India's poor listened to her and believed her. Strange and ironic that they were willing to put their trust in a foreign-born lady and not in swadeshi politicians and even less in the Hindu fundamentalists.
The BJP may claim victory that it has prevented Sonia Gandhi from becoming prime minister but it has been a pyrrhic victory. One of India's most respected newspapers, The Hindu, in an editorial, has added its voice, mincing no words: "Ms Gandhi's stunning act of self-denial and political renunciation cannot be allowed to be seen as an endorsement of the vicious campaign that the Sushma Swarajs, the Uma Bhartis, the Govindacharyas and the rest in the sangh parivar have launched to block and subvert the electoral verdict...In no democracy are losers in an election entitled to overrule the umpire on who won and who lost."
Sonia Gandhi handpicked Dr Manmohan Singh. He becomes India's temporal leader but Sonia Gandhi has emerged stronger. She has become the country's spiritual leader and its conscience. She will be there to ensure that the mandate is not betrayed. She can become a Nelson Mandela type figure, even more powerful, with her hands on the tiller.
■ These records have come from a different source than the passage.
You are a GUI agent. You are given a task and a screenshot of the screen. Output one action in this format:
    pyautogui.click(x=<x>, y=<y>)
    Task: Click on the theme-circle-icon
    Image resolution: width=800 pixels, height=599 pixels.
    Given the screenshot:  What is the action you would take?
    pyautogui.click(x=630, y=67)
She has set an inspiring example but a precedent that will be deeply embarrassing to politicians all over the world including in our own country. Of course, we cannot compare ourselves to other political cultures.
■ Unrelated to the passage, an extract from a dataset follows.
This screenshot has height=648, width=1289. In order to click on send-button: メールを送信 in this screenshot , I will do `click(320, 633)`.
We have tried our hand at different brands of democracy, we have searched for a political system best suited to "the genius of the people". We have had, for want of better phrase, "an interrupted democracy".
A sapling that is uprooted has no chance of survival. It has to be planted again and nurtured and protected. The sapling will grow at its own pace. We should not be seen to be hastening its growth nor stunting it.
The politicians of India are no better or worse than our politicians. They are as power-hungry and in some cases power-greedy. The poor in India are just as poor as the poor in Pakistan, as deprived and dispossessed and desperate.
But both have become impatient with their condition and are no longer reconciled to their kismet or dharma. Given political empowerment, they will show a maturity we have solemnly believed they do not possess.
The BJP as a political party has been shown up to have been out of touch with the people. The Congress too was out of touch and it took a lady of foreign origin to listen carefully to the real voice of India.
I have no doubt that our political leaders would have followed India's elections with interest. It is said that a wise man learns from someone else's experience and absorbs the lessons.
So far, we have only believed that the hungry only dream of bread. Now we know that they have been be able to identify the impostors. Call it a wake-up call or a warning, the meek may not inherit the earth, but they can change a government.
India is in for a rocky ride and whether Manmohan Singh can provide a stable government or not is something only time will tell. But there has been a clear rejection of communalism. A Sikh is now prime minister.
India has come a long way from those stormy days when Sonia Gandhi's mother-in-law sent the army into the sanctuary of the Golden Temple in Amritsar. And she paid a terrible price.
Sonia Gandhi's inner voice may have also told her that politics can be a dangerous business. But she would have needed no reminding. She is, after all, Rajiv's widow.
Sonia Gandhi is not the only lady of foreign origin who connected with India's poor. There was Mother Teresa who may yet be declared a saint once the formalities are completed.
She tended to India's sick. She brought a new meaning to serving the poor, set the bar too high for others to reach it. Sonia Gandhi may have done the same in politics.